Recorded in a rundown home-turned makeshift studio in the Catskills, A Color of the Sky finds Lightning Bug sounding more organic, dynamic and lush than ever, while also finding the band’s songwriter Audrey Kang sounding bolder than before.
Watch the official music video for “September Song, pt. ii” by Lightning Bug on YouTube:
In the third week of August 2019, along the windy coastline of southern Washington, Audrey arrived at a festival of kites. She made the stop during a trek across the Pacific Northwest, where she camped, hiked, surfed, and wandered alone in the area’s lush natural reserves. “I get a lot of inspiration from nature,” she said. “If I look at the sky and do a lot of nothing in nature alone — I don’t know.
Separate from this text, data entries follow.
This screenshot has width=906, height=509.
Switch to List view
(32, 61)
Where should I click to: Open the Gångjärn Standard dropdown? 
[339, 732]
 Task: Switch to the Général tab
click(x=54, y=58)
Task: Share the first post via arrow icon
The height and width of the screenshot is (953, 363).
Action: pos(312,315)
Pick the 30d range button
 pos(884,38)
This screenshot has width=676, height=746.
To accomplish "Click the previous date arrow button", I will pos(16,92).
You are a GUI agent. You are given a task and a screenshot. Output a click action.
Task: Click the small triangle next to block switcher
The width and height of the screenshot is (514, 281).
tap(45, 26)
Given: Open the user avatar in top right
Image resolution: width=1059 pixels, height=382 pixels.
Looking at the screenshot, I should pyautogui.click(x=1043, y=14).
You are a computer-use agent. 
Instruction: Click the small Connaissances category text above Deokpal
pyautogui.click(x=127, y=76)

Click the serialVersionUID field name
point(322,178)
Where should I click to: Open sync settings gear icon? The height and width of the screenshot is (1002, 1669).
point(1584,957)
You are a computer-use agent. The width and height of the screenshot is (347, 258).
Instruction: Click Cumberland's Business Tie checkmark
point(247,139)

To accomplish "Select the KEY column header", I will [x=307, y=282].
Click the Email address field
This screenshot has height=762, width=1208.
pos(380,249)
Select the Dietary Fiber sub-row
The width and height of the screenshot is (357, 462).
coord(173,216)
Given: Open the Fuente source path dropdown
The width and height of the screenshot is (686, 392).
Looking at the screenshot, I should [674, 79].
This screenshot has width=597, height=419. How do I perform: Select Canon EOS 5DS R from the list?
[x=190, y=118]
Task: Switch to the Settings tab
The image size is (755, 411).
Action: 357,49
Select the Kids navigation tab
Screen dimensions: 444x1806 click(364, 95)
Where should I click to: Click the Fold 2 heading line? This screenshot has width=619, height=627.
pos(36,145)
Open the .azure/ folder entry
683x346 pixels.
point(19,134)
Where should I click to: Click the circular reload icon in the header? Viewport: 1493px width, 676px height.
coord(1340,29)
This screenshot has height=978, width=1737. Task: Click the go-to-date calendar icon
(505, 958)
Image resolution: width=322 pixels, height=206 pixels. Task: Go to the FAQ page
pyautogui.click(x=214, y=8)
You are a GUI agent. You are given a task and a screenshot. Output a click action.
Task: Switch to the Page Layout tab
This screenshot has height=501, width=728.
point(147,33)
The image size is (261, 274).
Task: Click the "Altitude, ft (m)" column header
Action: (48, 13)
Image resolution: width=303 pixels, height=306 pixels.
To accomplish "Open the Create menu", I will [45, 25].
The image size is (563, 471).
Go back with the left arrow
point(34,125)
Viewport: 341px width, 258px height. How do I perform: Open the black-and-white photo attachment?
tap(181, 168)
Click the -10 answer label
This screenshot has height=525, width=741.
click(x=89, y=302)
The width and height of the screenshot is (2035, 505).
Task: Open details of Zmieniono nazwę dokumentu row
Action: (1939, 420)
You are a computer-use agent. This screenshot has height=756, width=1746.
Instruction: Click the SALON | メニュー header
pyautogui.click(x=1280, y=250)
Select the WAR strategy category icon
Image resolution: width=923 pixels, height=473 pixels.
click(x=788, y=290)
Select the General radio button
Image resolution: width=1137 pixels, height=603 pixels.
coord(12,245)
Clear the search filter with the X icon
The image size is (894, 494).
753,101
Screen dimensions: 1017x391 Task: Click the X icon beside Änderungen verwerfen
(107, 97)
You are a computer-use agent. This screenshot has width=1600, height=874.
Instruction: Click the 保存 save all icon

The songs just come.” The trip followed a series of endings in her life — work, love, relationships — that felt like an upheaval. Yet Audrey found peace and contentment there on the coast. “I really didn’t know what my life was going to look like,” she recalled. “But at the kite festival, I knew that each day I’d see a lot of beautiful kites, and each evening I’d watch the sunset and sleep on the beach. I felt like nothing could hurt me.”
What Audrey experienced during that trip, what she realized while watching the kites, would plant the seeds for A Color of the Sky, the third album by her band Lightning Bug. A record equally about quiet introspection and broad existential questions, A Color of the Sky reflects the journey of its songwriter emerging from intense self-doubt to find herself changed.
“I trusted no one, and was very unhappy with who I was,” Audrey said. “The key shift in my psyche was the realization that I was the sole person responsible for my life and happiness. That life holds no more and no less than the very purpose you give it yourself.”